La route cantonale entre Les Evouettes et Le Bouveret est totalement impraticable à la suite de ces deux coulées de boue en l'espace d'une demi-journée. Selon les autorités locales, 1300 mètres cubes de matériaux divers, dont plusieurs blocs rocheux ont terminé sur la chaussée reliant les deux villages et sur la route secondaire située à l'entrée du Bouveret. L'évacuation de ces gravats est en cours.

Le deuxième épisode de lave torrentielle, qui s'est déclaré peu avant midi, a eu notamment pour effet, d'amener des matériaux supplémentaires sur la route. Selon la Police cantonale valaisanne, aucun blessé n'est à déplorer lors de ces deux épisodes.

"Au total, les gravats ont atteint 800 mètres cubes lors de la première coulée et 500 mètres cubes, lors de la deuxième", selon le président de Port-Valais, Patrice Tamborini, interrogé par Keystone-ATS. "Les quantités de matériaux à évacuer sur la route cantonale représentent environ une centaine de camions. Heureusement, les ouvrages de protection (dépotoirs) situés dans la zone ont retenu un volume estimé entre 10'000 et 12'000 mètres cubes."
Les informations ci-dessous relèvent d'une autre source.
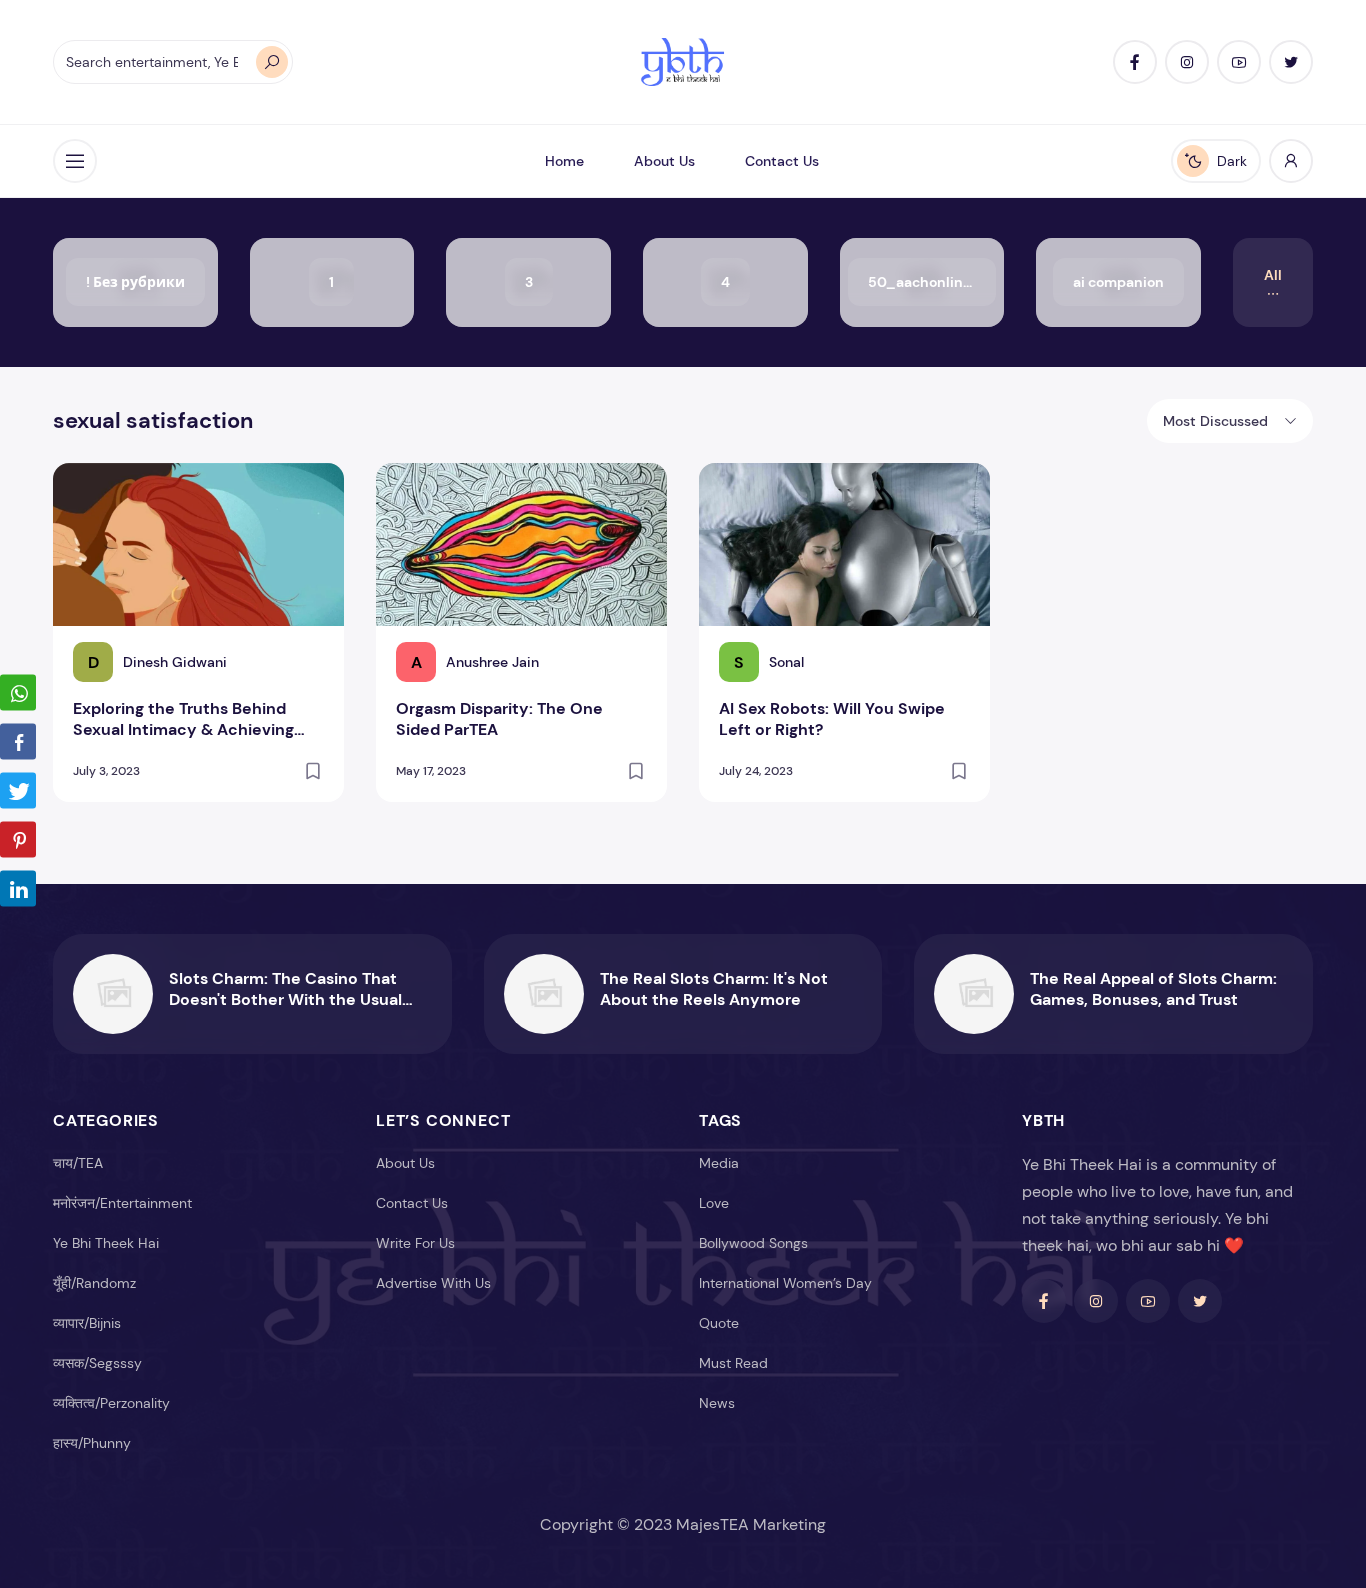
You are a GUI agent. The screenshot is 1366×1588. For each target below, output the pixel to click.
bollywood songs (753, 1243)
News (717, 1403)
"Les prochaines mesures urgentes consisteront à purger ces ouvrages afin de leur donner rapidement leur capacité de stockage initial", précise encore le président de la commune.

Itinéraire bis

La date de réouverture de la route n’est pas encore connue. Une déviation pour le trafic local a été mise en place via la route secondaire longeant le canal Stockalper et la digue du Rhône. La circulation transfrontalière s'effectue désormais, uniquement, via l'axe Morgins - Châtel, afin d'éviter d'importants ralentissements en début et fin de journée, dans la plaine.